After Sir William Lowthrop had addressed the people in a few appropriate remarks, the Rev. R. W. Hamilton delivered a powerful address. The interesting services of the day was concluded by the singing of the 180th Hymn, Congregational Collection, read by the Rev. E. Morley. The Rev. J. Morley pronounced the benediction.
Albion Chapel owes its existence to an effort on the part of individuals of the church and congregation in Fish-street, to extend, by such means, the knowledge of evan. gelical and saving truth among a growing population, and to diffuse, at the same time, those Congregational principles which they believe to be founded upon, and derived from the word of God. “Let thy work appear unto thy servants, and thy glory unto their children. And let the beauty of the Lord our God be upon us, and establish thou the work of our hands upon us; yea, the work of our hands establish thou it."
The edifice, when completed, will be one of the most spacious and handsome places of worship in the town. It will provide seat-room for 1500 persons. The front elevation is to be of pure Grecian Doric architecture, having a portico extending over the entire front, with six massive columns, supporting a plain bold pediment; the whole built of stone, on an elevation of about twelve feet from the pavement. The basement story provides a school-room thirty-two feet by fifty-seven and a half feet, and five class rooms. The orchestra will recede behind the pulpit, and the children's gallery in a corresponding position at the opposite end. It is intended to have free sittings for the poor, to the number of between three or four hundred. The design for the whole exterior is chaste and commodious.
The population of the borough of Hull, by the census of this year, is 65,000, and there are at present but four places of worship of the Independent Congregational order, providing accommodation for not more than 4100 individuals. In the places of other denominations there may be seat room for about 9000, exclusive of the Episcopalians, numbering about 9600 more sittings. Thus leaving a vast number quite excluded, for want of room, from the means of Divine grace in the public ordinances of religion. It will be gratifying to the friends of godliness to be told, that, in this populous and interesting town, the Episcopalians and Wesleyans are contemplating, each denomination in their own way, the erection of additional spacious and commodious edifices for the worship of God.
New CHAPEL AT RUMNEY, MONMOUTHSHIRE.-On the 28th of June, at Lower Rumney Iron Works, Monmouthshire, on the occasion of erecting a new Congregational chapel, an address on the principles of nonconformity was delivered by the Rev. Richard Jones, Sirhowy; the Rev. W. Watkins, the minister of the place, commenced the service by prayer ; and the Rev. E. Jenkins, of Salem, concluded.

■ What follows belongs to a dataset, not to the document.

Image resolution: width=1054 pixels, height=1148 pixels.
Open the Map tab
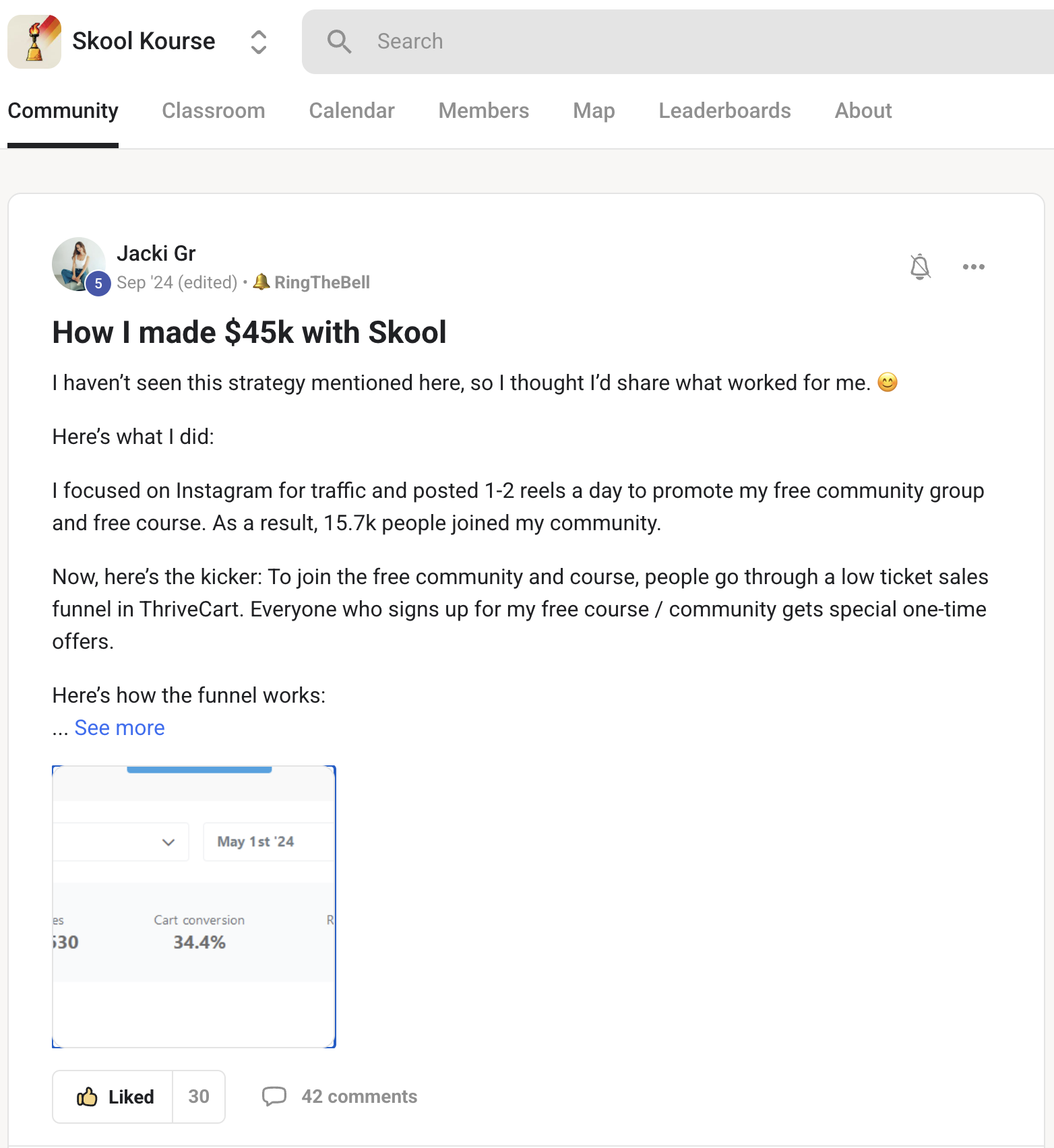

New CONGREGATIONAL CHURCH, St. John, New BRUNSWICK.-In October last a Congregational church was formed in this city, the first in the province, with very promising prospects. Measures are in progress for the erection of a new Meeting House, which, from the desire that is expressed for churches of the Independent denomination, is likely to be followed by others in different parts of the province.
ORDINATIONS. On the morning of July the 27th, the Rev. Jonathan Hicks, late of Barrington, Cambridgeshire, was recognised as pastor of the Congregational Church, Little Waltham, Essex. The Rev. Julius Mark, of Chelmsford, read suitable portions of Scripture, and prayed. The Rev. John Dorrington, of Chishill, delivered the introductory discourse, and asked the usual questions. The Rev. T. Craig, of Bocking, offered the recognition prayer. The Rev. J. Grey, of Chelmsford, gave an affectionate and impressive address to the pastor and church, from 1 Cor. iv. l; and the Rev. Mr. Reeve concluded by prayer.
In the evening the Rev. John Carter, of Braintree, preached an excellent sermon from Prov. iii. 1, 2.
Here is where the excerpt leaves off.